Another with similar views is former US Open champion Geoff Ogilvy, who claims that choosing a new set of clubs is “more art that science”. Which is a great point. Every golfer of whatever standard knows to trust the sensation that comes with picking up a club for the first time. While it may not be possible to know for certain if said club will successfully complement one’s technique, knowing when the club is not suitable is invariably instantaneous. Without you being able to explain how or why, it just won’t feel right. And feel, as Ogilvy points out, is “everything”.
One other prerequisite for success at the highest level these days is, of course, the ability to smash a turbo-charged ball far into the middle distance using a driver closely resembling a frying pan. And that is where the remarkable Guan may have problems when he pitches up at Augusta National next April. The 14-year-old Asia-Pacific amateur champion claims to average “about 250 yards” from the tee, a puny distance that will surely prove inadequate over a Masters venue stretched to something akin to 7,700 yards. While this column would love to be proved wrong, even the most gifted will struggle to break 80 hitting at least a long iron to almost every green.
Still, maybe Guan will find temporary salvation in the so-called “belly putter” he wielded to such great effect when qualifying for the first major of 2013. But he’d better make the most of that club while he can. Already – despite the self-interested protestations of Adam Scott and Keegan Bradley and those of Phil Mickelson, who seemingly can’t resist any opportunity to disagree with his old nemesis, Woods – that particular method appears doomed to extinction. And that eventuality is surely in the best interests of the game. Certainly, Tom Watson thinks so. The five-time Open champion – despite being prone to the odd “yip” or two – is no fan of either the belly or long, “broom handle” putter wielded by the likes of Sam Torrance and Bernhard Langer.

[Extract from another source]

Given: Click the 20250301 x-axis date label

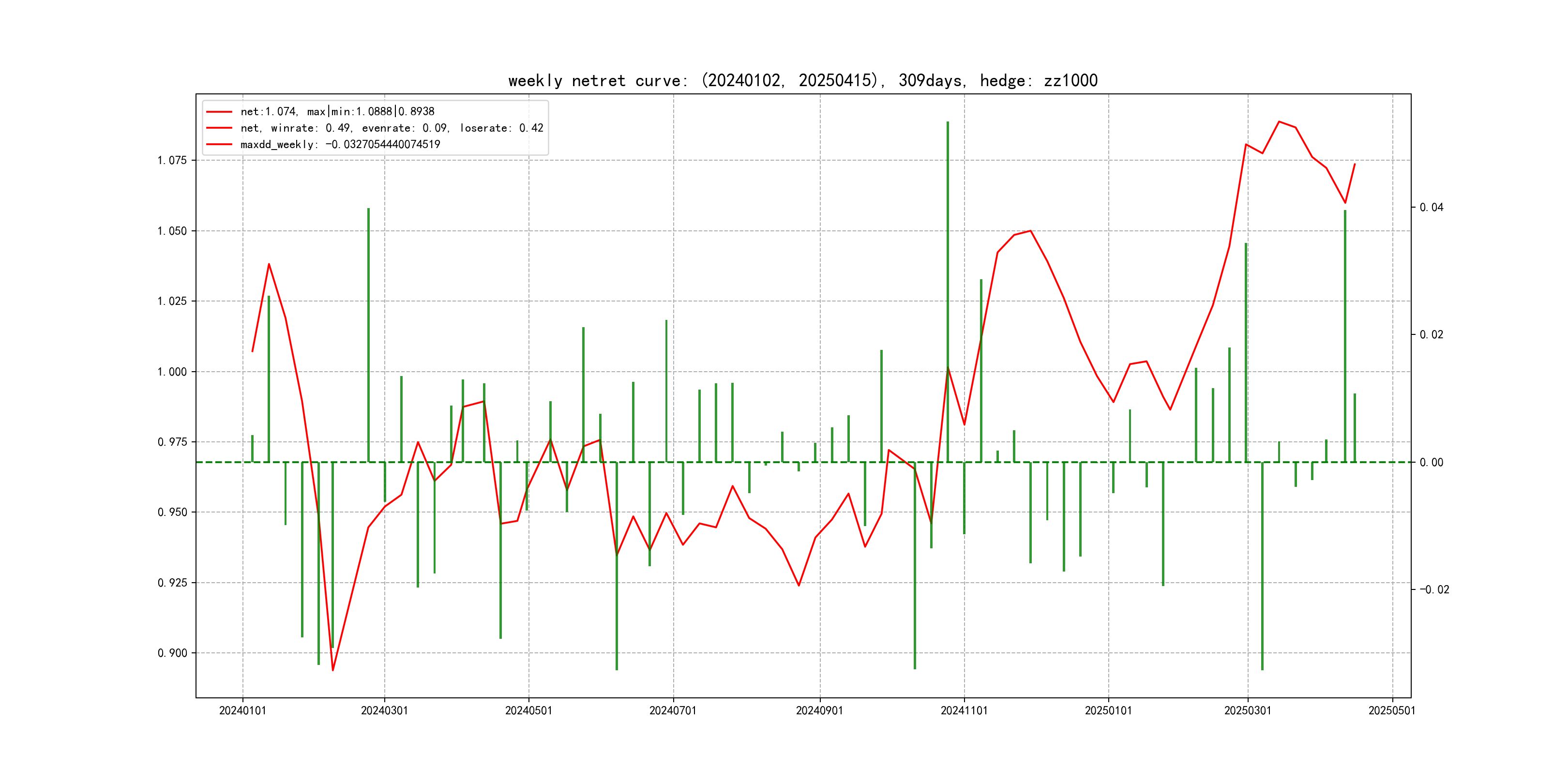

“There are definite advantages with the long putter,” claims Watson, who will be appearing in next month’s Australian Open at The Lakes course in Sydney. “You take it back and basically the pendulum and weight of the putter will take it through the impact area. There really is no chance to jerk it too much if you keep it pretty still.”
Throw in the fact that a 14-year-old prodigy uses a belly putter and we have reason enough to ban the thing as soon as possible. It can be argued that the clearly talented Guan has never actually played “proper golf” and that the sooner he learns how to do so, the better. “Save the short putter,” is this column’s current battle cry.
Nor does close scrutiny back up Mickelson’s argument that to institute a ban would be “grossly unfair” to those who have adopted various forms of anchoring over the last 25 years or so. By that spurious measure, no one would ever attempt to fix faults in their swings or games, lest any subsequent improvement be deemed somehow unscrupulous. And besides, the greater good of the wider game is surely more important than the supposed “rights” of a few unfortunate individuals doomed forever to “yip” putts from short range. Sometimes, “harsh” can also mean “fair”.
Finally, the news that the 2013 HSBC Championship at Mission Hills in China is to be a WGC is to be welcomed, even if it is coming about only because it suits the needs and wants of PGA Tour Commissioner, Tim Finchem. Unlike those charged with ruling on long putters, the “good of the game” is of no concern to the diminutive American. For him, the bottom line is all.
Come to think of it, a change in the hierarchy atop the world’s biggest and most lucrative professional tour would be no bad thing. And maybe 2013 will be the year when that happens. But even if it doesn’t, there’s still a lot to look forward to.